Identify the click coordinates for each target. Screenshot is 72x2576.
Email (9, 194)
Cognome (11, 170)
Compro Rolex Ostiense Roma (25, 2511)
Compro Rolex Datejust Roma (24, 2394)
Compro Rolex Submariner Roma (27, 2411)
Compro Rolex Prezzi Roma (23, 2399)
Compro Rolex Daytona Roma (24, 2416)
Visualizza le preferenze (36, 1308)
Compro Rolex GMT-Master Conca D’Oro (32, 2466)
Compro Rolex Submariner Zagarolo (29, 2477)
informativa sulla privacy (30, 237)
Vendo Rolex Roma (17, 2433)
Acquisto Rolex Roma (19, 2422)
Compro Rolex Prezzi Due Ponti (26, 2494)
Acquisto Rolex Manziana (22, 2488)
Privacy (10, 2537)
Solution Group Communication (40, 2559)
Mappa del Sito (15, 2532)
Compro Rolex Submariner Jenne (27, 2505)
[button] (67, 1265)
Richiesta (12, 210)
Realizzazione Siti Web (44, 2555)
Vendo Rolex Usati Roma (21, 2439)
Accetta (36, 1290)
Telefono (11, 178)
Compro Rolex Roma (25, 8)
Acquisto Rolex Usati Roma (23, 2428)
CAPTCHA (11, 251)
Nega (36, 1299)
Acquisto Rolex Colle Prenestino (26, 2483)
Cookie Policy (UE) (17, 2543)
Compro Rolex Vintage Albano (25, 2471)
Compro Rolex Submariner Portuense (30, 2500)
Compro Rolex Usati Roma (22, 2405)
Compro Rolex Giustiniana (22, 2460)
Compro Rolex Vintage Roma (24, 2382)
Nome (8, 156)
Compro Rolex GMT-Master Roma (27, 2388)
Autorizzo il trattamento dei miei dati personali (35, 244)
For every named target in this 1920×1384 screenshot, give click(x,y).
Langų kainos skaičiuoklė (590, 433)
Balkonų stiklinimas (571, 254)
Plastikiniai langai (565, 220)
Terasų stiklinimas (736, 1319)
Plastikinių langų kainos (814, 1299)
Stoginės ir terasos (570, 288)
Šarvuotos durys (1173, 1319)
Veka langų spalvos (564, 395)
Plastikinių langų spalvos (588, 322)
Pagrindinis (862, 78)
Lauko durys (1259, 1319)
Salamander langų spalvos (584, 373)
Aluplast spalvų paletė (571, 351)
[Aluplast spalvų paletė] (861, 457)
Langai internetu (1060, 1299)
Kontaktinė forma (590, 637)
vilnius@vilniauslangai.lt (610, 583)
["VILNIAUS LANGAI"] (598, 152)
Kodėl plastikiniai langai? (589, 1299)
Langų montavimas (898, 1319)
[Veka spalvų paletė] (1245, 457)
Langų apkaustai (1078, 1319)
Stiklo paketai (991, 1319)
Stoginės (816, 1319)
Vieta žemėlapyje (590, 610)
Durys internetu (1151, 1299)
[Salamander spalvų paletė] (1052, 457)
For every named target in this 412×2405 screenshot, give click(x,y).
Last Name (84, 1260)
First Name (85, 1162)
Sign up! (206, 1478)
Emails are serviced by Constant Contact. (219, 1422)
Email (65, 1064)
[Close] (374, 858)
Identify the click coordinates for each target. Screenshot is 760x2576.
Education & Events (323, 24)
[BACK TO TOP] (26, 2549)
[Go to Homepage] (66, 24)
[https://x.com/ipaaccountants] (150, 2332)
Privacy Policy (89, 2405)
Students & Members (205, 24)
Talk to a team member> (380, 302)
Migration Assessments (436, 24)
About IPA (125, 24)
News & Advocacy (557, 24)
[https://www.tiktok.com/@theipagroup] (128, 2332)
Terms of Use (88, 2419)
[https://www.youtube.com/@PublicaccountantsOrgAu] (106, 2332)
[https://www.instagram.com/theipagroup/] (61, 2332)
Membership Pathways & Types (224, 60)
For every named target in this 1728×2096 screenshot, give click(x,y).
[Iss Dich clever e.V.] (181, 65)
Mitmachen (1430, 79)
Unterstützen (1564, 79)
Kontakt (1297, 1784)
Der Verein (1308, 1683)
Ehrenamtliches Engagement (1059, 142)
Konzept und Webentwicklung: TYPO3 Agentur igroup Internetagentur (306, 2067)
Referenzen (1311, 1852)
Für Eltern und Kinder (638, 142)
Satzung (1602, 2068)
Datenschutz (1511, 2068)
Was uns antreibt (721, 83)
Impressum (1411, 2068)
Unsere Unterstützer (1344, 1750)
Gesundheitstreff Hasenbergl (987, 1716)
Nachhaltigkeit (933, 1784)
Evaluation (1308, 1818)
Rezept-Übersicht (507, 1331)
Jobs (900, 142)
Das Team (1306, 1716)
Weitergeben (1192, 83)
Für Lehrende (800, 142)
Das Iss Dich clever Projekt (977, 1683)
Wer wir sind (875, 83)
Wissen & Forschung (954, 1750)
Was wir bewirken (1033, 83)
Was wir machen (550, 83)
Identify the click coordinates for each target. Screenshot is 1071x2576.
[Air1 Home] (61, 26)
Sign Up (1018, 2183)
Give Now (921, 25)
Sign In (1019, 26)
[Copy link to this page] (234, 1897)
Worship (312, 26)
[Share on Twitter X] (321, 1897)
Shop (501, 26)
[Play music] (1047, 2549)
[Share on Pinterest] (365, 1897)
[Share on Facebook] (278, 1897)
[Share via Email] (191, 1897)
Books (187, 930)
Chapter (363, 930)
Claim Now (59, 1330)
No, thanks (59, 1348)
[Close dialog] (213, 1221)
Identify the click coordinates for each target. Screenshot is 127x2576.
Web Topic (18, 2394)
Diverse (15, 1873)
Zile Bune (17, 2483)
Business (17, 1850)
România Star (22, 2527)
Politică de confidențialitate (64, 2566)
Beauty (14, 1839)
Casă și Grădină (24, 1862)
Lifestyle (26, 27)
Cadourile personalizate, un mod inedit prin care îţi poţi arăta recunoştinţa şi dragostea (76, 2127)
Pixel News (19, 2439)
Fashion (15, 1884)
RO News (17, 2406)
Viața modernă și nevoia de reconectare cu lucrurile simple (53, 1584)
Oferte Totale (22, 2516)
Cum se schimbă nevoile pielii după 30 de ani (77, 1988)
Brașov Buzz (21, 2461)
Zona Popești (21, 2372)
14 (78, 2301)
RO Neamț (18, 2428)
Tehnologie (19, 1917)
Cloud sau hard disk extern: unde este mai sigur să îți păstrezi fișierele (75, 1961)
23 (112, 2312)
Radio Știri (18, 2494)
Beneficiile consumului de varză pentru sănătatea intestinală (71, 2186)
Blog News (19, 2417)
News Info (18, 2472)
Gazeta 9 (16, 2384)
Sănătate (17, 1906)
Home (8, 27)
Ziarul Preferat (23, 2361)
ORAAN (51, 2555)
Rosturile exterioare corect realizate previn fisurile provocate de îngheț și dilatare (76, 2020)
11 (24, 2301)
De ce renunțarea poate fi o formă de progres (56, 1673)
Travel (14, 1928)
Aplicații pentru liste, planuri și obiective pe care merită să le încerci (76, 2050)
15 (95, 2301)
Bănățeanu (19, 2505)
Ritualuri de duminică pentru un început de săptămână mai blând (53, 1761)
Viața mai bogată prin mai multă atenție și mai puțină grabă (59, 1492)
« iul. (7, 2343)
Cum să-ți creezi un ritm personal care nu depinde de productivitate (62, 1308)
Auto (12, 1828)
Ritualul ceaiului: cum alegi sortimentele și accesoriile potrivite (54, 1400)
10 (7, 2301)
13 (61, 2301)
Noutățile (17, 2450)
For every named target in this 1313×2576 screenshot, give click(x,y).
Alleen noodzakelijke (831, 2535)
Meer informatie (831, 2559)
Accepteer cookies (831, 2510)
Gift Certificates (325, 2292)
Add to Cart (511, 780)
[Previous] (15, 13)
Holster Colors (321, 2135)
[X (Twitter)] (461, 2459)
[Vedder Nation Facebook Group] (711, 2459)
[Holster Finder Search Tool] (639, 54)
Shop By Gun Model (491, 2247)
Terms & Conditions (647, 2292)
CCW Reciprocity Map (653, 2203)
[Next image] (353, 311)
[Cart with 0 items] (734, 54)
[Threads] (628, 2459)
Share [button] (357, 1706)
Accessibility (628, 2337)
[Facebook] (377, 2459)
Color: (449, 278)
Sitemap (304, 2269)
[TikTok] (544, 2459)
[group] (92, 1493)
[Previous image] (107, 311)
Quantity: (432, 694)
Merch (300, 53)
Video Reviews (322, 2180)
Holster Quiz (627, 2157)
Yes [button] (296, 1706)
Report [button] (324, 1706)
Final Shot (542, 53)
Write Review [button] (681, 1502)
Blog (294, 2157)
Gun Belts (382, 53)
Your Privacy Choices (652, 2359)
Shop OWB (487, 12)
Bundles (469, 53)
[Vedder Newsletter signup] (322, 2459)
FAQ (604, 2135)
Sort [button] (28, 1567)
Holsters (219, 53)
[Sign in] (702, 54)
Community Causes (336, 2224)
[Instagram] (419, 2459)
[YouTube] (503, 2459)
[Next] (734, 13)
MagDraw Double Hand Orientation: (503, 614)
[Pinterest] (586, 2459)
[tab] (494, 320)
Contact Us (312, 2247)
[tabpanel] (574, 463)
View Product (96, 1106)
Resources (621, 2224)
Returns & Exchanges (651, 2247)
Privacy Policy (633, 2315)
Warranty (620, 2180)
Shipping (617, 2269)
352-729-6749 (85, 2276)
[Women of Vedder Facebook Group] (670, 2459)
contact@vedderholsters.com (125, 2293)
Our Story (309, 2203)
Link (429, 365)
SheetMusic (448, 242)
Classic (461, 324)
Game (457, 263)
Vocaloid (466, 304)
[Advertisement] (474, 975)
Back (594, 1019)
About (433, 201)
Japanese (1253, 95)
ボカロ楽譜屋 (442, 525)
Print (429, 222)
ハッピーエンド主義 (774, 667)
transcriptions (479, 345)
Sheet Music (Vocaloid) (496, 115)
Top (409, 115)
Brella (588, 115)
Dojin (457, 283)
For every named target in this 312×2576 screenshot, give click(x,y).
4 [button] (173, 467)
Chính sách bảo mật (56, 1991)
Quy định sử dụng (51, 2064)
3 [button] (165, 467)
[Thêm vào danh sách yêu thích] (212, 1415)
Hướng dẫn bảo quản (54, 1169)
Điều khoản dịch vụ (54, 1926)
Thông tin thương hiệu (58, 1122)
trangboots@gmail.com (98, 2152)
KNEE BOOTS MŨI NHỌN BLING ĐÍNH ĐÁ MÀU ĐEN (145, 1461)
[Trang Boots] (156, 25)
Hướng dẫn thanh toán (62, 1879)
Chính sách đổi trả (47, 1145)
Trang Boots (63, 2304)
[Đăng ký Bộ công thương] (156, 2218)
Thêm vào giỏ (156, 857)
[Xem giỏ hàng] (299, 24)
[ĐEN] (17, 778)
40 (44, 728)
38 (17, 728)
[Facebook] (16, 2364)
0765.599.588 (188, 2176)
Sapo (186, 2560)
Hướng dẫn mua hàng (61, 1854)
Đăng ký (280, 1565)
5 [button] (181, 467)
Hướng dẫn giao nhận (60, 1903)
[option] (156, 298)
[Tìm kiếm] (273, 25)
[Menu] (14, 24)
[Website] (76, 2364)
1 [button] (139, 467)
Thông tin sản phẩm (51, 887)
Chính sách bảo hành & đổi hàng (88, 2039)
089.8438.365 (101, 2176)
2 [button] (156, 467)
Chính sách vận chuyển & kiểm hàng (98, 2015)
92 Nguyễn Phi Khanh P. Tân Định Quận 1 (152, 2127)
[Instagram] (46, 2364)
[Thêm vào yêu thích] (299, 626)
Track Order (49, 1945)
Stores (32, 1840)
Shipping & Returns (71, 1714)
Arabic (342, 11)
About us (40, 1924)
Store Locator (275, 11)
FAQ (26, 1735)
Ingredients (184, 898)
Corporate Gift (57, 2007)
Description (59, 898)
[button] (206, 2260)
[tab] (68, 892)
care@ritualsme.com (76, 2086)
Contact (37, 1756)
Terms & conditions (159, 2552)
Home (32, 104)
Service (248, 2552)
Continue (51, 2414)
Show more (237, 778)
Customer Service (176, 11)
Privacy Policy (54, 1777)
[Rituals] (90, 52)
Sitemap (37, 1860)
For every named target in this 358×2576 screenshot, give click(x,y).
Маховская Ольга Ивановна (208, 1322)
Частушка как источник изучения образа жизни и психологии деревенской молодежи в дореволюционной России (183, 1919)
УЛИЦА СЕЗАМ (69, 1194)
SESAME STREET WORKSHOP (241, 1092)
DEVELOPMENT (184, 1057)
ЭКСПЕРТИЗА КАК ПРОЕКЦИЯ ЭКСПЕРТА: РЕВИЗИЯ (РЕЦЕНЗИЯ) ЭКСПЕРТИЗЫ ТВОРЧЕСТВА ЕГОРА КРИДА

::::

§ What you are asked to do
When you reach the line that contains "Compro Rolex Daytona Roma (24, 2416)", stop; that line and every line before it, from the very first line of the data, should be restated word for word.

§ Response to this exercise
Identify the click coordinates for each target. Screenshot is 72x2576.
Email (9, 194)
Cognome (11, 170)
Compro Rolex Ostiense Roma (25, 2511)
Compro Rolex Datejust Roma (24, 2394)
Compro Rolex Submariner Roma (27, 2411)
Compro Rolex Prezzi Roma (23, 2399)
Compro Rolex Daytona Roma (24, 2416)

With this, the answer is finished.